Mark Ronson, 40, British DJ and Grammy Award winner, has received critical acclaim for his endeavors in exploring the evolution of music through digital DJing. He is the epitome of the changing role, influence and status of DJs in modern music culture.

In the today’s electronic dance music (EDM) culture, the role of DJs is not limited to handling music: They can mix various songs to produce a whole new music according to their own taste and style. After some progress, they can then be worshipped as cultural icons and festival and party leaders.

Inviting such artists in high demand comes at an astronomical cost. “It costs 500 million won ($420,000) to invite a world-renowned DJ for a two-hour mixing session. We once had to cancel inviting David Guetta, who demanded 1 billion won,” Lee said.

On Forbes magazine’s list of “The World’s Highest-Paid DJs” published last August, British DJ Calvin Harris, who earns $66 million a year, was ranked No. 1. Of this total income, Harris’ endeavors outside of music, such as modeling for the Italian luxury brand Giorgio Armani, yields about $10 million. French DJ David Guetta, 48, who earns $37 million, came in second.

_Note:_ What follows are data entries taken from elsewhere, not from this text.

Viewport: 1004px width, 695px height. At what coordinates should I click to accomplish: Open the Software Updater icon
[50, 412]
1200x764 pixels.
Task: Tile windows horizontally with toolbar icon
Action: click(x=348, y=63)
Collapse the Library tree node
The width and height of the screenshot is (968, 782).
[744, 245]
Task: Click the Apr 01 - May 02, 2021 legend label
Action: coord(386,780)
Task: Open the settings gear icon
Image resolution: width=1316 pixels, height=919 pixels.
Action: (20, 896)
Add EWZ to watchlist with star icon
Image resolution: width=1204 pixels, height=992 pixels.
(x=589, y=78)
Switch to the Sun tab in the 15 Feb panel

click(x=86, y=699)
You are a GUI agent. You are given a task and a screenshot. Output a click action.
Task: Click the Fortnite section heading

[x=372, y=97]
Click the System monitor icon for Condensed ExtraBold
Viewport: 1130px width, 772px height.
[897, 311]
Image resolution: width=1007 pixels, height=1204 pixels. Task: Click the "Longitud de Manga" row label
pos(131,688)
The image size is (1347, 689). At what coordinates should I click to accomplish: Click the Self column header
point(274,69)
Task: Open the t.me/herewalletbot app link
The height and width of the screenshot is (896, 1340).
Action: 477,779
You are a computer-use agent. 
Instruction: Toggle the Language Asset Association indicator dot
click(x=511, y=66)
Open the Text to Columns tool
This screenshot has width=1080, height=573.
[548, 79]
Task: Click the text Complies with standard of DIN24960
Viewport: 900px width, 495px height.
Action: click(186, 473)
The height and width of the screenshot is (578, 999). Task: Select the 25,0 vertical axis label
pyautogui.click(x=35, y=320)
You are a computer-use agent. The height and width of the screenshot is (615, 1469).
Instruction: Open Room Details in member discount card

Even within Korea, the influence of DJs is increasing day by day. The online magazine “Party Luv,” which publishes a monthly ranking of the top 10 DJs, placed DJ Koo, of dance duo “Clone,” on top of the list. Even stars like Park Myung-su (also called G-Park), Ryoo Seung-bum and Shin Dong-ho (of K-pop boy band U-KISS) are actively participating in EDM culture. Top-class DJs widen their area of expertise by utilizing a whole array of music genres, ranging from commercial jingles to game soundtracks.

Though DJing has become one of the most envied career paths, there are serious hurdles in the training process. The most exemplary victims are unpaid DJ apprentices. After initially signing up to further their DJ education, they enter the industry only to be given miscellaneous tasks. DJ Serge Orvin, who had been active for over 10 years, admitted, “The salary for a DJ is unstable. Only prominent DJs can profit significantly,” adding that “the stigma attached to DJing as a frivolous job hinders me from pursuing it as a mid- or long-term career.”